A blizzard struck the region with such force that paths vanished and roofs groaned under drifts of snow. When a hunting party failed to return, Ragnarök and the scholar set out together to find them. They found the missing hunters in a ravine, pinned down by a landslide and injured but alive. The rescue should have been simple, but the storm worsened. The scholar, already weakened by age and travel, gave Ragnarök instructions for sheltering the wounded and went to help reinforce the path behind them. He never returned. By the time Ragnarök found him, the scholar had collapsed in the snow, sacrificing his strength so others might live.
That death marked Ragnarök forever. He inherited the scholar’s notes, staff, and ritual tools, but more importantly, he inherited a purpose. He left his homeland after the thaw, not in shame, but in devotion. He had seen enough of how fragile life could be, and enough of how stubbornly it persisted, to understand that the world needed people willing to defend balance instead of merely taking from it.
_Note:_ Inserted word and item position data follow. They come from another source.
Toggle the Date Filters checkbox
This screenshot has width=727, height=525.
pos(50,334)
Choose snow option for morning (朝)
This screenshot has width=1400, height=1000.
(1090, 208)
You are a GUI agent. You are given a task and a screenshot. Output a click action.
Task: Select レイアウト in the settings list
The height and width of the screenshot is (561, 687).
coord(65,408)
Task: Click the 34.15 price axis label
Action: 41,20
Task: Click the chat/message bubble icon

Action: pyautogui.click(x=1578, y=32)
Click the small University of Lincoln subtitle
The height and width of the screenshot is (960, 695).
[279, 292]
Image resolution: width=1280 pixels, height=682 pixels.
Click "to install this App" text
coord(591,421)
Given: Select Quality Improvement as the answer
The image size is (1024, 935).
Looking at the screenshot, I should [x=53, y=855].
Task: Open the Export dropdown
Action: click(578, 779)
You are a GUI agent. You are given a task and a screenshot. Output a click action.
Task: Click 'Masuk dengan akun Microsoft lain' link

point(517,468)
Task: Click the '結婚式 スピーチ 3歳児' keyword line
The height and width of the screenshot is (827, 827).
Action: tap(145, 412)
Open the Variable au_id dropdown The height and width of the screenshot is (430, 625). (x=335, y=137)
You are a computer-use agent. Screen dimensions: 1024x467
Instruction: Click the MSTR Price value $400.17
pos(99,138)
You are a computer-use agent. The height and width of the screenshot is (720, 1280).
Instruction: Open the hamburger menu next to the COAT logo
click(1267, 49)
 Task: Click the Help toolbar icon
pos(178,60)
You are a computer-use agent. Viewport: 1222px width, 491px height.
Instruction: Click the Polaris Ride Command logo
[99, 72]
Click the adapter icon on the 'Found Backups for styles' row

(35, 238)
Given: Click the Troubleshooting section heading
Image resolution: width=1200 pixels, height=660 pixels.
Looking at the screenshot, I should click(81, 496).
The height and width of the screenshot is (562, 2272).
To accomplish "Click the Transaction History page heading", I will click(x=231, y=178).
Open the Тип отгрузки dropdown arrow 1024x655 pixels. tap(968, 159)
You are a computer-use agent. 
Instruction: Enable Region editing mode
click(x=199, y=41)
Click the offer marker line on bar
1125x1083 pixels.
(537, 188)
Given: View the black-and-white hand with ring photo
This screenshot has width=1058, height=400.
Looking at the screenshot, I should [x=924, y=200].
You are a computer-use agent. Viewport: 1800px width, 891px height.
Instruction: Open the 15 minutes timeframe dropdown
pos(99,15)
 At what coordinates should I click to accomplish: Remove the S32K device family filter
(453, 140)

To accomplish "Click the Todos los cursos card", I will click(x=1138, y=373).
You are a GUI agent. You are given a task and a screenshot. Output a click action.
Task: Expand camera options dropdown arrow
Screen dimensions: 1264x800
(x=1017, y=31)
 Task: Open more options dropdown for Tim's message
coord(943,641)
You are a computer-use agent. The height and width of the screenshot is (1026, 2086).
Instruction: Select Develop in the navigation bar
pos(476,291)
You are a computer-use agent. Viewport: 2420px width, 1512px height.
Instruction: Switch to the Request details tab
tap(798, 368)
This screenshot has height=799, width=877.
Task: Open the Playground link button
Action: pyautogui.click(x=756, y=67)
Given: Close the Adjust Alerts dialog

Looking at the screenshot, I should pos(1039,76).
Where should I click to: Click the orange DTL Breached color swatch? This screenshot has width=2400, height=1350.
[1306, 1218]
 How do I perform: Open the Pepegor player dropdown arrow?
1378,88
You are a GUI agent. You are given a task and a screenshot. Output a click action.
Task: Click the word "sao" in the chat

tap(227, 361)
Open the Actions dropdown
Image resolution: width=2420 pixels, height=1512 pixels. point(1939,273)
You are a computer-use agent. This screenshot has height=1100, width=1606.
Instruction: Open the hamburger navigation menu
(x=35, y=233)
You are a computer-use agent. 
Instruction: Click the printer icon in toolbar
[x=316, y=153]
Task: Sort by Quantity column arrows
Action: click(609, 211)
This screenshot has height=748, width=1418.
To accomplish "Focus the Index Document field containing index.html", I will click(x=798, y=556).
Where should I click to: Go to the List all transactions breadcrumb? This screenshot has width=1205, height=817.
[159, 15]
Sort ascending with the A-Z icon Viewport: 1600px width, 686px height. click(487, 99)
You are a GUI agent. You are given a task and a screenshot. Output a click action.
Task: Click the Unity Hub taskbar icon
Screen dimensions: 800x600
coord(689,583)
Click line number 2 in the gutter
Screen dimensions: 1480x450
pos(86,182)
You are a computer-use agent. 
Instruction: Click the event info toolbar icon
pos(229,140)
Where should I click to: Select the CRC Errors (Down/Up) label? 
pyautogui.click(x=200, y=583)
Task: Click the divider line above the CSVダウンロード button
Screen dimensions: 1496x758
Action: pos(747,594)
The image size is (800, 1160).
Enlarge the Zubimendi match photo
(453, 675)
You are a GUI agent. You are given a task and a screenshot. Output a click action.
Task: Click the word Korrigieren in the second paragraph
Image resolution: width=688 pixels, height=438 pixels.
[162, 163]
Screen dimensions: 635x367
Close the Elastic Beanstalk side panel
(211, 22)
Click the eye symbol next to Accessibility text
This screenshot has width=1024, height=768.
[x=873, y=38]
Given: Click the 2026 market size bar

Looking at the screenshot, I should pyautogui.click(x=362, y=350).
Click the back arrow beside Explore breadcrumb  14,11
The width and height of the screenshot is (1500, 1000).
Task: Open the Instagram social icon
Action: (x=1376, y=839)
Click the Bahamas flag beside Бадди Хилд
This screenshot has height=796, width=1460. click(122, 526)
Since then, Ragnarök has traveled from vale to valley, learning druidic secrets from groves, ruins, and solitary hermits. He is not a romantic about the wild. He knows it can kill without warning. He also knows it can heal, rebuild, and remember. His personality is shaped by that truth: patient but uncompromising, quiet but not passive, severe in judgment yet capable of deep mercy when the situation demands it. He prefers simple food, well-worn tools, and direct speech. He respects people who work for what they believe in, even when he disagrees with them. He distrusts those who treat living things as disposable.
Ragnarök’s bonds are to the land, to the memory of his mentor, and to the unspoken promise that he will not let the places he passes through be left worse than he found them. His ideals center on balance, responsibility, and earned survival. His flaw is that he can become almost ritualistically stubborn when he believes he is acting in service of nature’s greater good, even if others can see a better compromise. He is learning, slowly, that wisdom is not only knowing when to act, but also knowing when to bend.
Now, with staff in hand and stormlight in his eyes, Ragnarök walks the world as both witness and wound-healer. He is not yet the druid he intends to become. But the roots are already there, reaching deeper every day.